WHAT THE TASK ASKS
Print, exactly as they appear in the listing below, the lines from the line with "2014 (1253, 1182)" to the line with "Nähtävyydet", with both end lines kept.
+++ MATERIAL PROVIDED +++
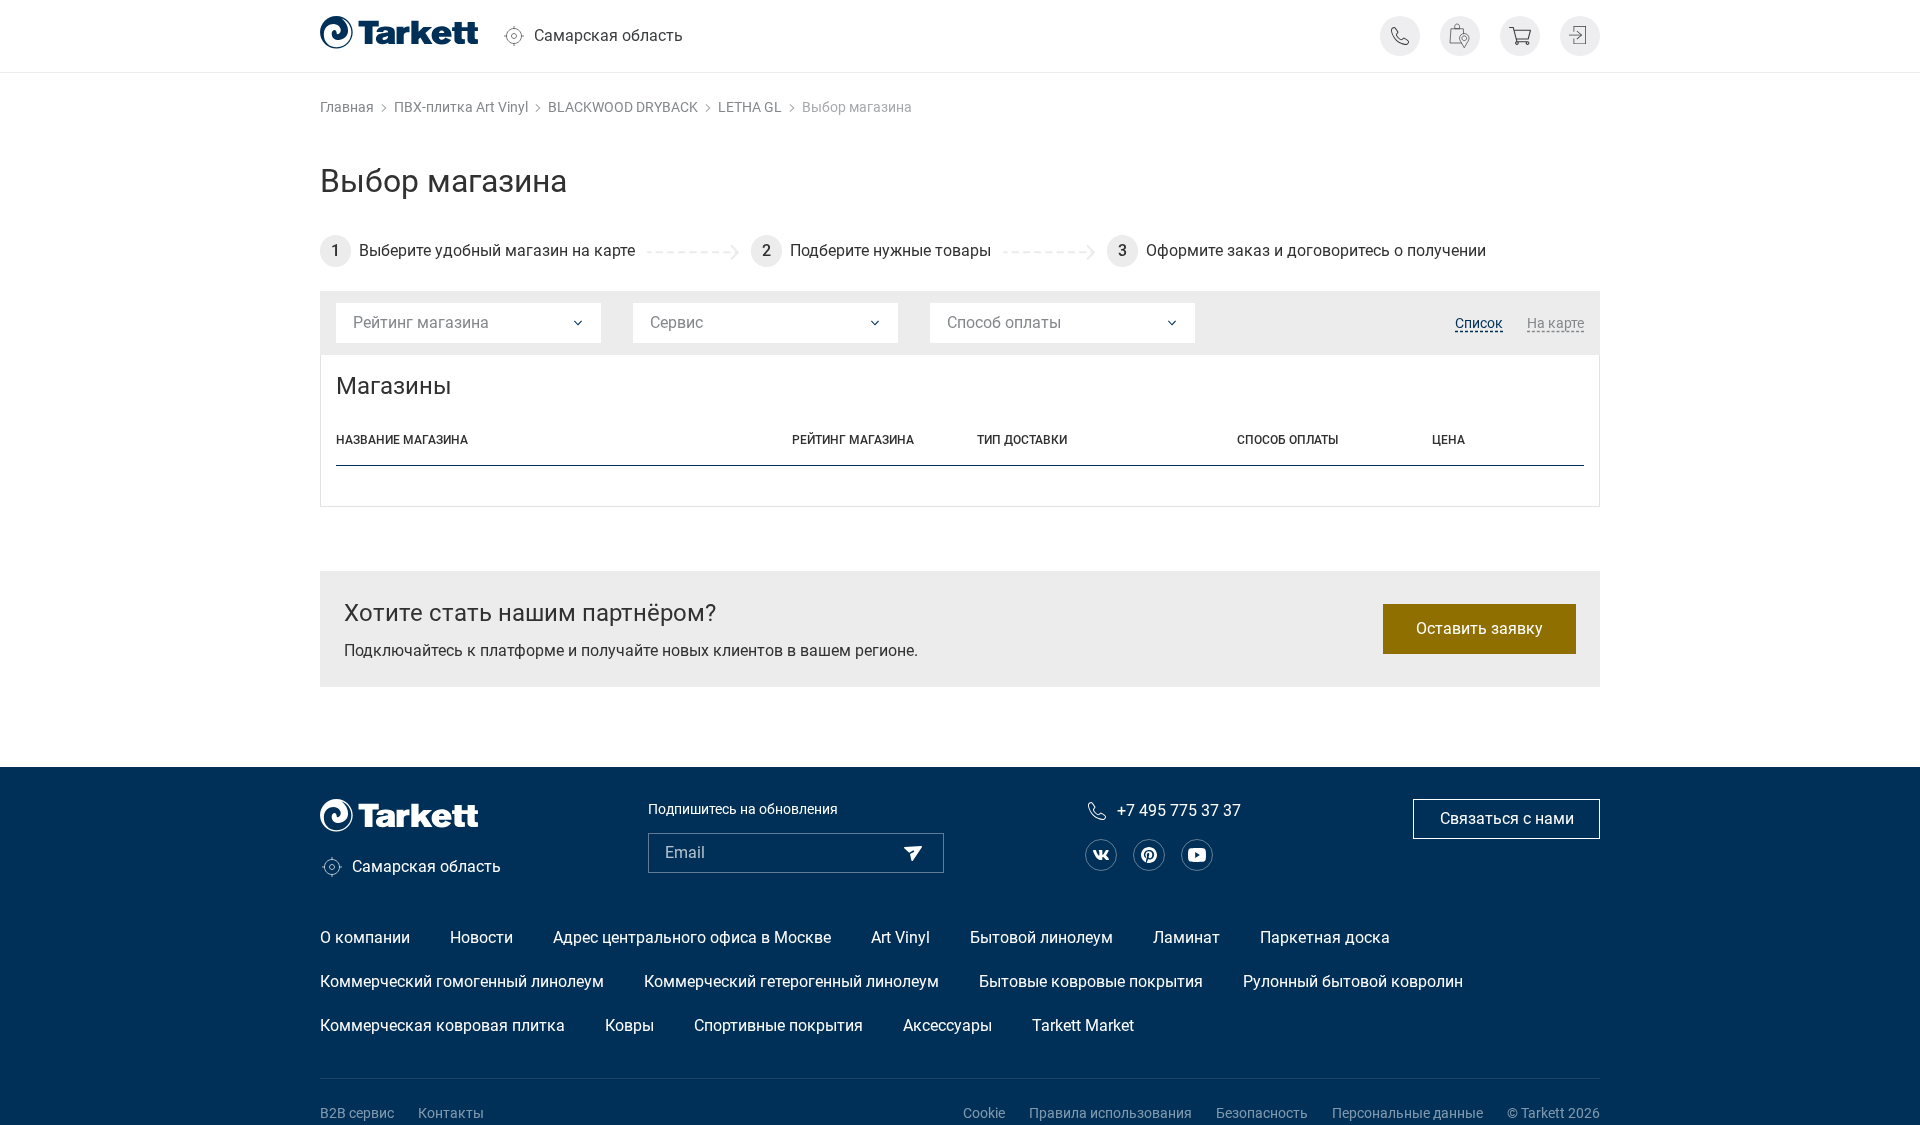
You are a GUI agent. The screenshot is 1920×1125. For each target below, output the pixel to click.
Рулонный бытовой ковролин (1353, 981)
+++
+++ MATERIAL PROVIDED +++
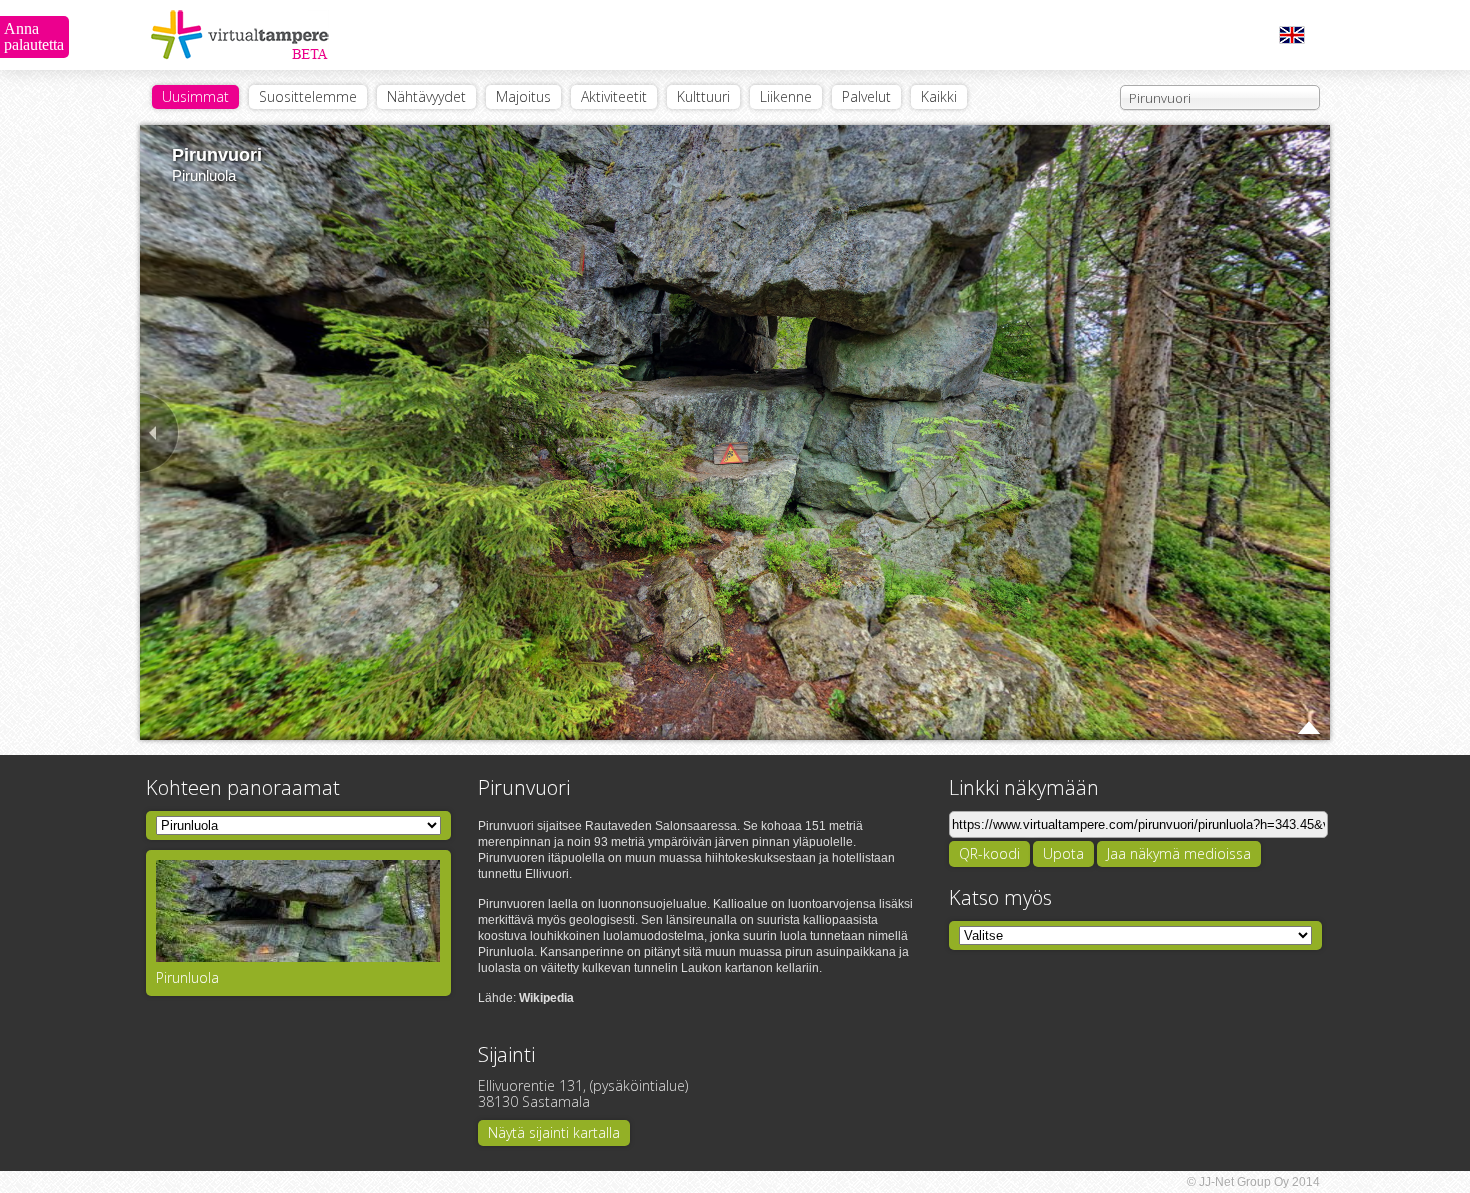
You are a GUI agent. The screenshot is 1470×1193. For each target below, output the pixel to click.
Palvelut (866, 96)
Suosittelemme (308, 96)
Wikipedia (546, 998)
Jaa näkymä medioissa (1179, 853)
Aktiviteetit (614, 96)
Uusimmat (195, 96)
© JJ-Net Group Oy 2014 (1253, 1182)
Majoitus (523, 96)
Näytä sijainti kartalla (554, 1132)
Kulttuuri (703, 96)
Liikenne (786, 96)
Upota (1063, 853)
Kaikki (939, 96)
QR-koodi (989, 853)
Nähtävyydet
+++
RESULT
© JJ-Net Group Oy 2014 (1253, 1182)
Majoitus (523, 96)
Näytä sijainti kartalla (554, 1132)
Kulttuuri (703, 96)
Liikenne (786, 96)
Upota (1063, 853)
Kaikki (939, 96)
QR-koodi (989, 853)
Nähtävyydet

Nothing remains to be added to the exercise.